While the newspaper coverage of the murders had been moderate, the police investigation going on in the background was anything but. New South Wales’ most experienced detectives were convinced that this was the second in what would be a series of grotesque, ritualistic murders if they didn’t catch the culprit in a hurry. They used every resource available to them in an effort to catch him.
Policemen dressed as derelicts frequented the hotels, wine bars, parks, night shelters and other known haunts of Sydney’s homeless men. Paddy wagons patrolled the streets and anyone even remotely suspicious was questioned. Sports and gun-shop sales staff were interviewed in the hope that someone buying a knife may have given even a tiny clue as to what they intended to do with it. Criminal records were scoured in the hope that an inmate with homicidal tendencies towards derelict men may have been released in the past six months.
Police also studied a number of other theories — that their killer was an anatomy student, or even a doctor, who had become deranged. But the crude way in which the scrotum was carved from the victim indicated that it could equally well have been the work of an abattoir worker or a butcher.
Due to the nature of the mutilations, the police investigation was dogged by many hoaxes; hundreds of calls, most of them not genuine, were followed up. Extra police were put on all-night duty at any spots where it was thought the murderer may appear.
The Criminal Investigation Branch issued this warning:
We believe police pressure is forcing this murderer into the open and he could now strike anywhere at any time. We feel that any man who is alone in a lonely street or park for more than ten minutes could be murdered and mutilated by this maniac. We believe he is a twisted psychopath homosexual who is killing to satisfy some twisted urge.
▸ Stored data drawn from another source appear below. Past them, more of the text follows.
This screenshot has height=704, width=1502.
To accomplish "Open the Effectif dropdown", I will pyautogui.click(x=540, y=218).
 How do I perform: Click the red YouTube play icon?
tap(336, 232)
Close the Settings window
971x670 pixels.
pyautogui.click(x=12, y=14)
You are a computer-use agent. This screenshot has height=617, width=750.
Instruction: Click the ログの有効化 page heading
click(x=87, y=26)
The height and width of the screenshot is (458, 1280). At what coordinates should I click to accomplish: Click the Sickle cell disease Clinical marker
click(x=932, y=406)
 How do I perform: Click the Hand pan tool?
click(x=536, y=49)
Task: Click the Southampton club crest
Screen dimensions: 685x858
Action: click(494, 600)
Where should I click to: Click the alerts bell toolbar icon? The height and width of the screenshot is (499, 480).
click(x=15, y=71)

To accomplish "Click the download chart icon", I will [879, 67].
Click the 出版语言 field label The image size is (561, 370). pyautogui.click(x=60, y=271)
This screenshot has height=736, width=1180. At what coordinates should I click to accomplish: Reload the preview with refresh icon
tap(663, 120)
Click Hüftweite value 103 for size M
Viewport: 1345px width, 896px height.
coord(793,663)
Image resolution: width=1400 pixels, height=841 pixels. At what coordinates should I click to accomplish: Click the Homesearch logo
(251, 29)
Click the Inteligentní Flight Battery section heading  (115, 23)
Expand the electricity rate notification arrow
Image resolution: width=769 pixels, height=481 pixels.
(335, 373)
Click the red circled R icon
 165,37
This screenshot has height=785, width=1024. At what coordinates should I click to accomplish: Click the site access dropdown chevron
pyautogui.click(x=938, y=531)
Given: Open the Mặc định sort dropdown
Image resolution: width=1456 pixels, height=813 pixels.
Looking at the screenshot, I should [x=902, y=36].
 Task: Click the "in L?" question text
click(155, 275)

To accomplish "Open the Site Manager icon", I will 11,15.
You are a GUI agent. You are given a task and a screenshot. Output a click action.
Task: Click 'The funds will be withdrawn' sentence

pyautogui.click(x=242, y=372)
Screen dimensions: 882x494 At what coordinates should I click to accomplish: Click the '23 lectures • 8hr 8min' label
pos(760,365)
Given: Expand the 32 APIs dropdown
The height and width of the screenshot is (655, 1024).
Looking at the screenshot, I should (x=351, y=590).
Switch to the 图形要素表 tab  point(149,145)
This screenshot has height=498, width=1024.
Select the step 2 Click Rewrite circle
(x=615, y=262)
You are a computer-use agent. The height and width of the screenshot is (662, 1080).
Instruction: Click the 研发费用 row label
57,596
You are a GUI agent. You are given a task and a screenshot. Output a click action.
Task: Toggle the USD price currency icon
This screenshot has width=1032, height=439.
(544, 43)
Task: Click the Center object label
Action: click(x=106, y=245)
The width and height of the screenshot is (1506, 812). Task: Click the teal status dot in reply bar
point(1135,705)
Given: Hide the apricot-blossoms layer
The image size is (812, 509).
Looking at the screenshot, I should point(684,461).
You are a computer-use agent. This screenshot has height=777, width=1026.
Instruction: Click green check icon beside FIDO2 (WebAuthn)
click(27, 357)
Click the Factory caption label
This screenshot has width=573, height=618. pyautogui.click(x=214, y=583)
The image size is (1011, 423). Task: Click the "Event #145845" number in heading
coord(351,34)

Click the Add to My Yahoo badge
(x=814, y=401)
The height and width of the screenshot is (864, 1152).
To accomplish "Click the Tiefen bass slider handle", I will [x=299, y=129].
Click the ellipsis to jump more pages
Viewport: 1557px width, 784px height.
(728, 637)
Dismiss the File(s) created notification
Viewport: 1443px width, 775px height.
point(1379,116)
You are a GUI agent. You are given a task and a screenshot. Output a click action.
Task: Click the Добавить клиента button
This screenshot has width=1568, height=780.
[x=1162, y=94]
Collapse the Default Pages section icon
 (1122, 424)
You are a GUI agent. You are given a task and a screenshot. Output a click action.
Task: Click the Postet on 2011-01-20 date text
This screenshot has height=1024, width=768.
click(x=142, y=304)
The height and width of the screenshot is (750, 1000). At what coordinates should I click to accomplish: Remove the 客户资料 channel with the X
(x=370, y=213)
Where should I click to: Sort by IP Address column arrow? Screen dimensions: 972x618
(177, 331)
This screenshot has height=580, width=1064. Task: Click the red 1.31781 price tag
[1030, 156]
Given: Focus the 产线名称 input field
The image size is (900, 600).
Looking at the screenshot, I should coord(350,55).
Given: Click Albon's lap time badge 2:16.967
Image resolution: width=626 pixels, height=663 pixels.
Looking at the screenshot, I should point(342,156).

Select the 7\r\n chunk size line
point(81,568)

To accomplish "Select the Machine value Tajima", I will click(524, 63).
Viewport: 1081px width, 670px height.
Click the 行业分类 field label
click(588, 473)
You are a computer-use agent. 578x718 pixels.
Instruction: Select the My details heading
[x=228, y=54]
Single men became noticeably absent from Darlinghurst’s streets and parks after closing time.
The NSW government offered its standard £1000 reward, but the investigation came to nothing. There was not a skerrick of evidence. No murder weapon, no missing body parts and no one had seen a thing. It was as if they were dealing with a phantom who could come and go as he pleased, murdering and mutilating at will to satisfy his sick and twisted desires. Sydney’s own Jack the Ripper was at large.
Detectives and government psychiatrists appointed to the case pondered what had happened to Ernest Cobbin’s missing body parts. A thorough search of the toilets and the surrounding area had produced nothing. Had the killer taken them with him? If so, what did he want with them? Why had he thrown the first victim’s scrotum into Sydney Harbour and now souvenired his second victim’s?
But the thing that most puzzled detectives was that the murder had taken place on a Monday night. While this was not unusual in itself, it indicated to the detectives that the felon could possibly be a derelict himself, or someone disguised as a derelict. Someone who didn’t have to get up the following morning and go to work.